VILLIERS-LE-BEL, France (AP) – French officials point to a host of causes—poverty, unemployment, the influence of criminal gangs—for riots that erupted this week.
But there’s one taboo issue that officially colorblind France has been unable to confront: race.
The violence, like riots that spread nationwide for three weeks in exposed how parts of France have divided along color lines, with blacks and Arabs trapped in the most disadvantaged neighborhoods—like Villiers-le-Bel, in the northern suburbs of Paris, where gangs attacked police and burned cars and buildings this week.
“Among the rioters, the very large majority come from immigrant backgrounds,” said Douhane Mohamed, a police commander. “Why? We mustn’t kid ourselves: there is a direct link between urban violence and ghettos, and the majority of people with immigrant roots live in ghettos.”
France does not like to see its recurrent, and some say worsening, bouts of urban violence through the prism of race or color. Rioters are often described simply as “youths,” while poor projects with large concentrations of immigrants are “sensitive urban zones.”

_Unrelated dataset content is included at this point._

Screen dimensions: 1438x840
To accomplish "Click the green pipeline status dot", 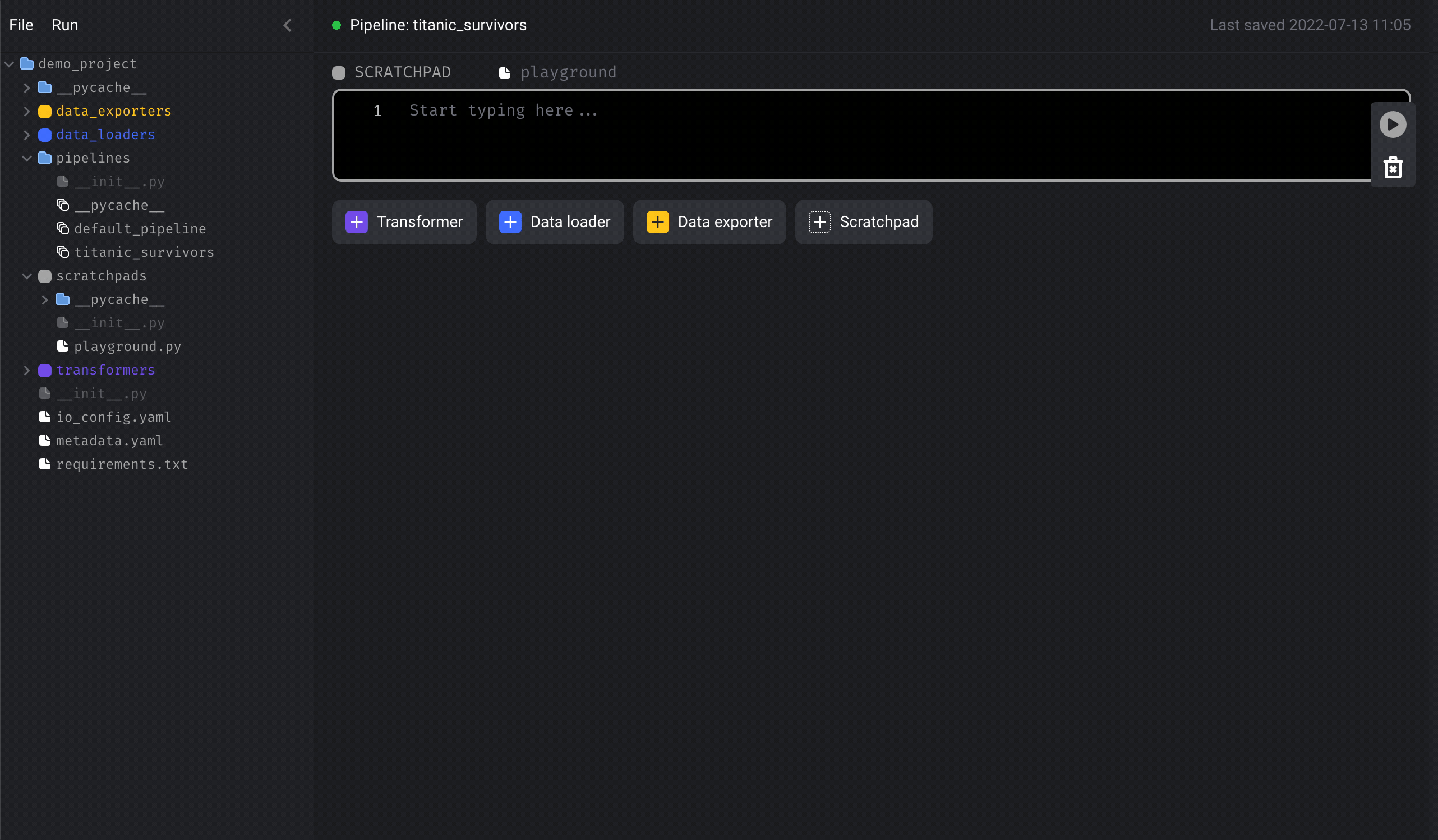I will pyautogui.click(x=337, y=25).
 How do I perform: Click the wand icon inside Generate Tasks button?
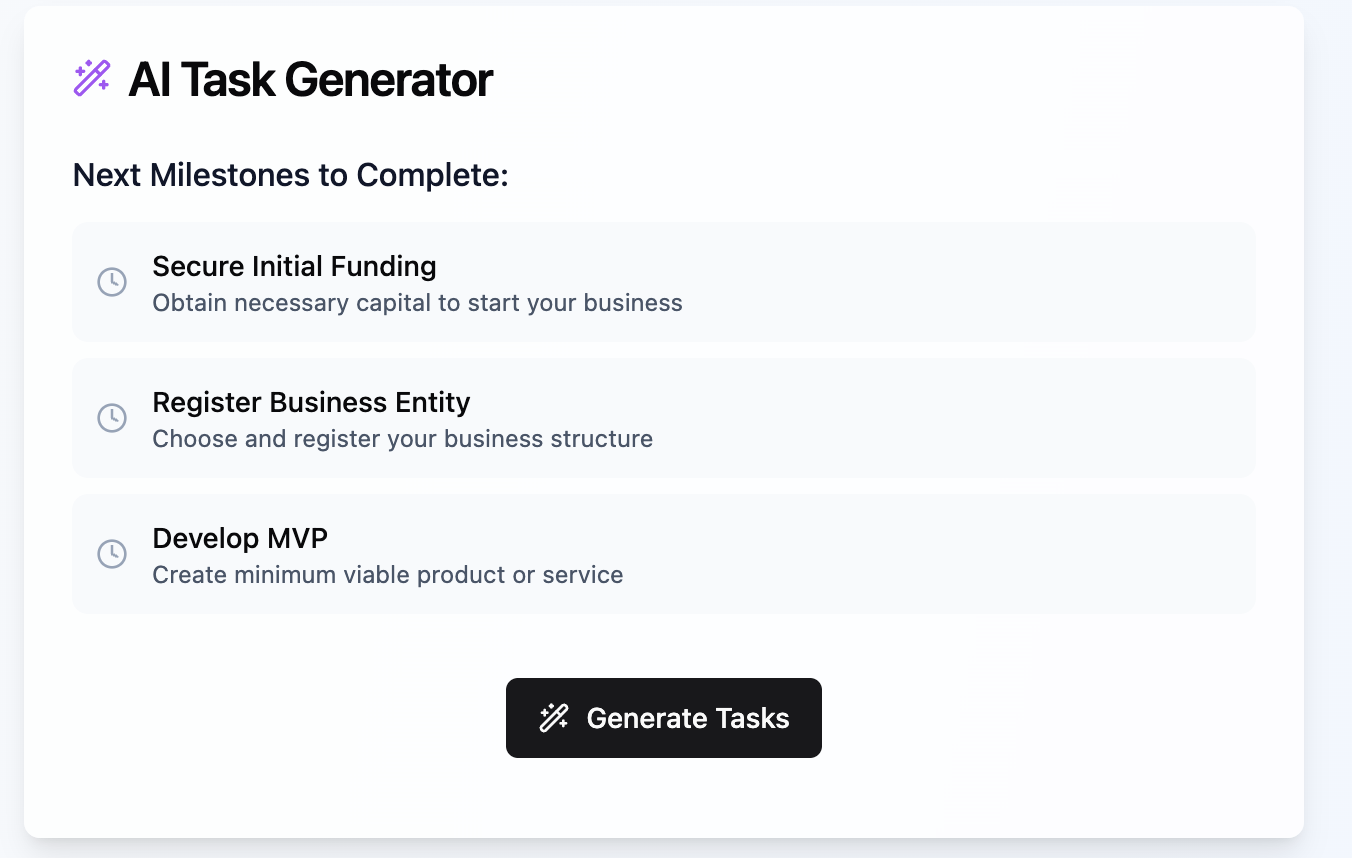pyautogui.click(x=554, y=718)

In the name of equality, France has so idealized the melting pot that it has made its minorities invisible—on paper at least. The country does not compile statistics on the foreign-born or their French-born children. France, a nation of 60 million people, has the largest Muslim community in western Europe but does not know how many Muslims live here. The number is estimated at about 5 million—though some experts disagree.